European Union foreign ministers expressed support and solidarity with France on Monday during a meeting in New York to discuss Australia’s scrapping of a $40 billion submarine order with Paris in favor of a U.S. and British deal.
Speaking after the closed-door meeting on the sidelines annual U.N. gathering of world leaders, EU foreign policy chief Josep Borrell said “more cooperation, more coordination, less fragmentation” was needed to achieve a stable and peaceful Indo-Pacific region where China is the major rising power.
Australia said last week it would cancel an order for conventional submarines from France and instead build at least eight nuclear-powered submarines with U.S. and British technology after striking a security partnership with those countries under the name AUKUS.
“Certainly, we were caught by surprise by this announcement,” Borrell said.
The decision enraged France and earlier on Monday in New York French Foreign Minister Jean-Yves Le Drian accused U.S. President Joe Biden’s administration of continuing his predecessor Donald Trump’s trends of “unilateralism, unpredictability, brutality and not respecting your partner.”
The United States has sought to assuage the anger in France, a NATO ally. French President Emmanuel Macron and U.S. President Joe Biden are due to speak on the phone in the next few days.
“We are allies, we talk and don’t hide elaborate different strategies. That’s why there is a crisis in confidence,” Le Drian said. “So all that needs clarifications and explanations. It may take time.”

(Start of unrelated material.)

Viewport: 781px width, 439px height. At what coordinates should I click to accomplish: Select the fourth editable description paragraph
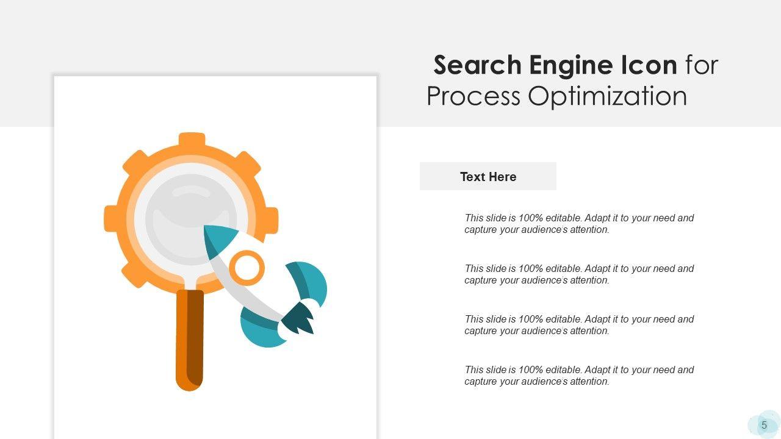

White House spokeswoman Jen Psaki said on Monday that she expected Biden to “reaffirm our commitment to working with one of our oldest and closest partners on a range of challenges that the global community is facing” when he speaks with Macron.
It is not clear if the dispute will have implications for the next round of EU-Australia trade talks, scheduled for Oct. 12. Borrell met with Australian Foreign Minister Marise Payne in New York on Monday.
European Council President Charles Michel said that he found it difficult to understand the move by Australia, Britain and the United States.
“Why? Because with the new Joe Biden administration, America is back. This was the historic message sent by this new administration and now we have questions. What does it mean – America is back? Is America back in America or somewhere else? We don’t know,” he told reporters in New York.
If China was a main focus for Washington then it was “very strange” for the United States to team up with Australia and Britain, he said, calling it a decision that weakened the transatlantic alliance.
Top officials from the United States and European Union are due to meet in Pittsburgh, Pennsylvania, later this month for the inaugural meeting of the newly established U.S.-EU Trade and Technology Council, but Michel said some EU members were pushing for this to be postponed.